- _WHAT THIS TASK INVOLVES_:
Reproduce the items verbatim, from the line containing "Click the PC游戏 70% off hero banner" through the end of the items, with both ends included. Leave the pictures out of your answer.

:: RECORDS PROVIDED ::

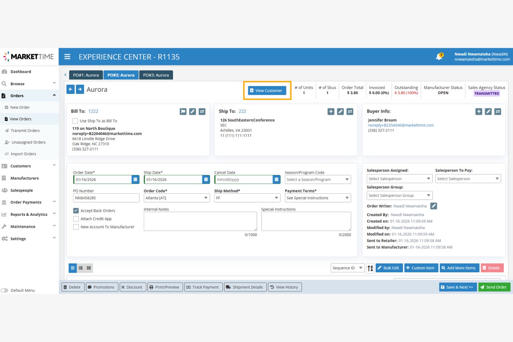Viewport: 513px width, 342px height.
Task: Open the Order Date calendar picker
Action: point(135,179)
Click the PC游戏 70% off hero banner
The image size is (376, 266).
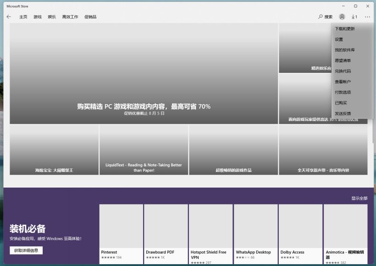144,73
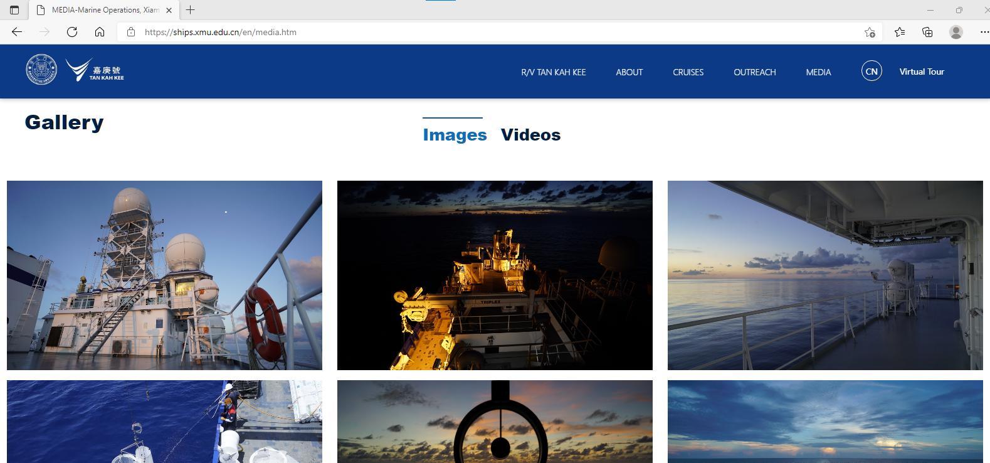Open browser settings and more menu

[x=984, y=32]
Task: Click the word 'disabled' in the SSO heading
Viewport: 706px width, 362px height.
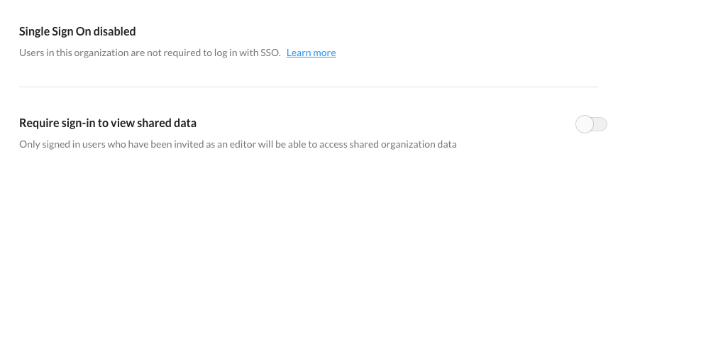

:::

- _FULL ANSWER_:
Click the PC游戏 70% off hero banner
The image size is (376, 266).
144,73
Open browser settings and more menu

[x=984, y=32]
Task: Click the word 'disabled' in the SSO heading
Viewport: 706px width, 362px height.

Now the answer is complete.